Stars Archives

March 5, 2021March 6, 2021 by Matthew Cimone

A New Study Says That Betelgeuse Won’t Be Exploding Any Time Soon

Computer simulation of Betelgeuse in all its Red Supergiantyness - C. Space Engine Pro by Author

I have stood under Orion The Hunter on clear evenings willing its star Betelgeuse to explode. “C’mon, blow up!” In late 2019, Betelgeuse experienced an unprecedented dimming event dropping 1.6 magnitude to 1/3 its max brightness. Astronomers wondered – was this dimming precursor to supernova? How cosmically wonderful it would be to witness the moment Betelgeuse explodes.
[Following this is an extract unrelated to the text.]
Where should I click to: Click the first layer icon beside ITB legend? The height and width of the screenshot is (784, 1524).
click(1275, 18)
The star ripping apart in a blaze of light scattering the seeds of planets, moons, and possibly life throughout the Universe. Creative cataclysm.
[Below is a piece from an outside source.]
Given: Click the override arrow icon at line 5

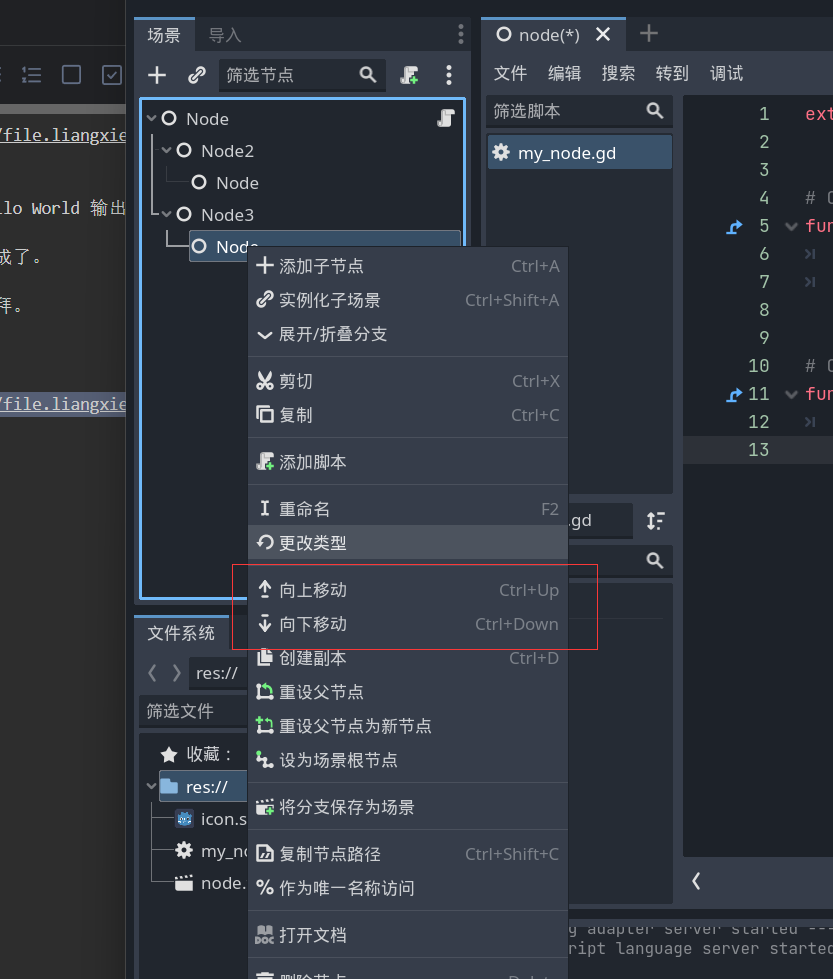Looking at the screenshot, I should [735, 226].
Only about ten supernova have been seen with the naked eye in all recorded history. Now we can revisit ancient astronomical records with telescopes to discover supernova remnants like the brilliant SN 1006 (witnessed in 1006AD) whose explosion created one of the brightest objects ever seen in the sky. Unfortunately, latest research suggests we all might be waiting another 100,000 years for Betelgeuse to pop. However, studying this recent dimming event gleaned new information about Betelgeuse which may help us better understand stars in a pre-supernova state.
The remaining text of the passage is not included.